N-cetylpyridinium chloride, C₁₆PyrCl, is classified as a cationic surfactant, and the long structures visible in the SEM image of 1/PSU (Figure 8b) are attributed to the formation of micelles [29]. Despite the long C₁₆ aliphatic chains the hydrophilic character of 1/PSU film is higher than found for [Chol][Eu(fod)₄]/PSU as was confirmed by the results obtained from the measurements of the water contact angles (

Table 3. Water contact angles of pristine PSU and modified PSU membranes with 10% of 1 and [Chol][Eu(fod)₄].

-	PSU	1/PSU	[Chol][Eu(fod)4]/PSU
Water contact angle (°)	66	79	84
	-

). Lower contact angles correspond to good adhesiveness, good wettability, and high solid surface free energy.

Confining 10% of 1 or [Chol][Eu(fod)₄] induced, according with the commonly known experience [30], increase of the water contact angle of the hybrid membrane can be attributed to the hydrophobic nature of the guest material.

Sanz-Medel and co-workers also suggested that both electrostatic and hydrophobic interactions concurrently promote fluorescence yield in micellar solutions [31].
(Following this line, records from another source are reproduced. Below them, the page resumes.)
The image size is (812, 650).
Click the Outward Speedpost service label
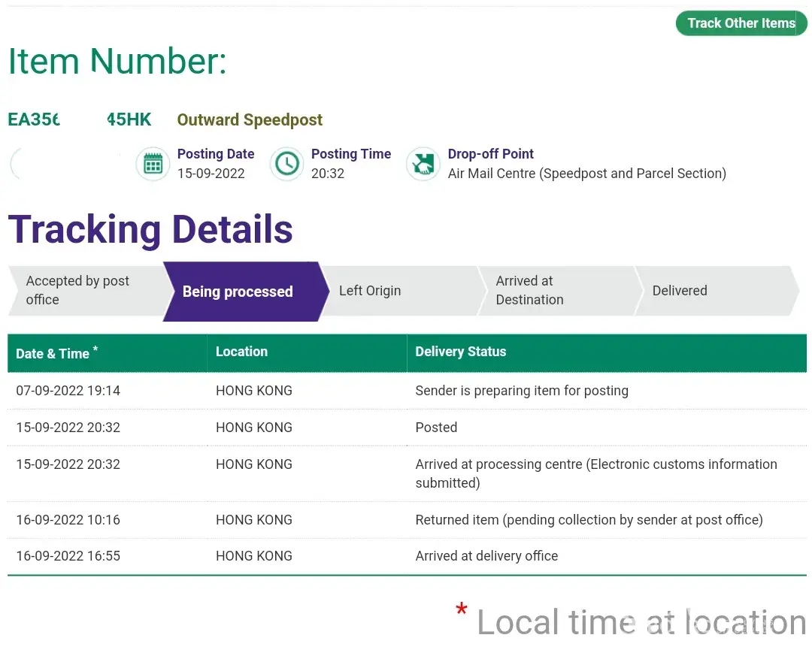click(250, 120)
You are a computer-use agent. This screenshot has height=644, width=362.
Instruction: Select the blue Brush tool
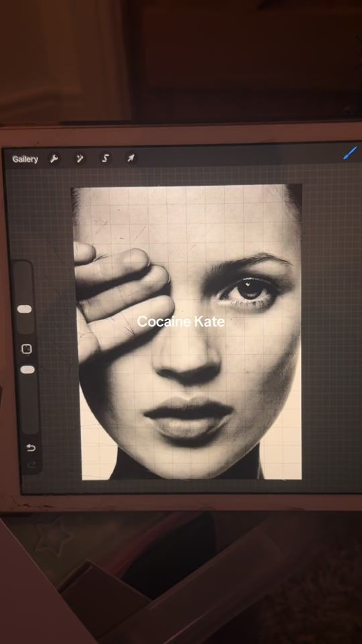tap(350, 153)
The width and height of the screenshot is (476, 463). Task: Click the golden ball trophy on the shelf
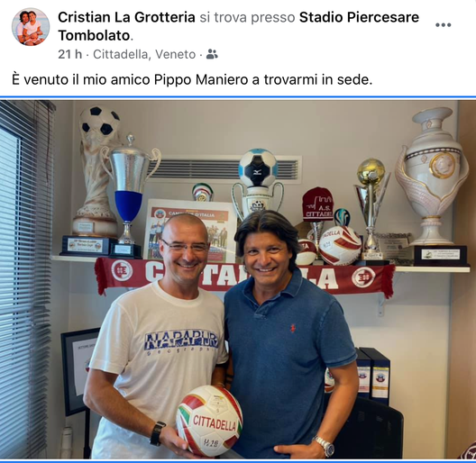(371, 209)
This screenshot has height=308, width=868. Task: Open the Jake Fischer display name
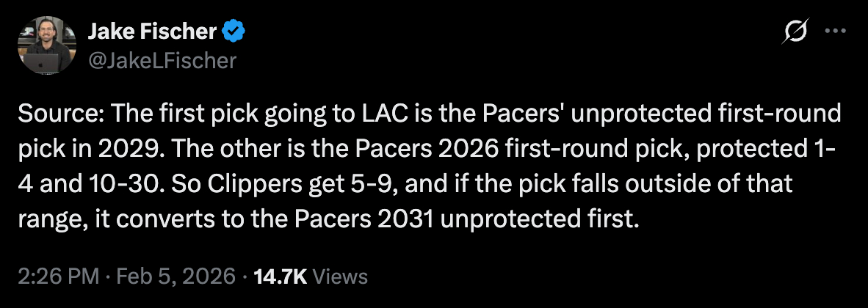153,32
Figure 9 shows the color of the studied membranes under UV light at 25, 50, 75 and 100 °C.

4. Discussion

The experimented cations induced significant fluorescence changes in the emissive specie which provide different sensing possibilities performed by the anionic [Eu(fod)₄]⁻ core. Specific properties of the cholinium cation, that allow thermochromism in the solid state in combination with the [Eu(fod)₄]⁻ anion, are not present in the N-cetylpyridinium as a counter-ion. Confinement in a polymer film of polysulfone maintains the presence of a ratiometric behavior although the linearity previously observed for the [Chol][Eu(fod)₄] is lost and instead a polynomial relation is established in the emissive film.

5. Conclusions

The experimented cations induced significant fluorescence changes in the emissive specie which may provide several sensing possibilities performed by the anionic [Eu(fod)₄]⁻ core which can be preserved after confinement in a polysulfone matrix. In opposition to the observed previously, higher amount of Eu (III) complex allows establishing a relation between temperature and the ratio between two transition bands of a thin film of [Chol][Eu(fod)₄]/PSU. The unique thermochromic behavior discussed here deserves further studies in the near future and we intend to perform further work using different materials for biological applications.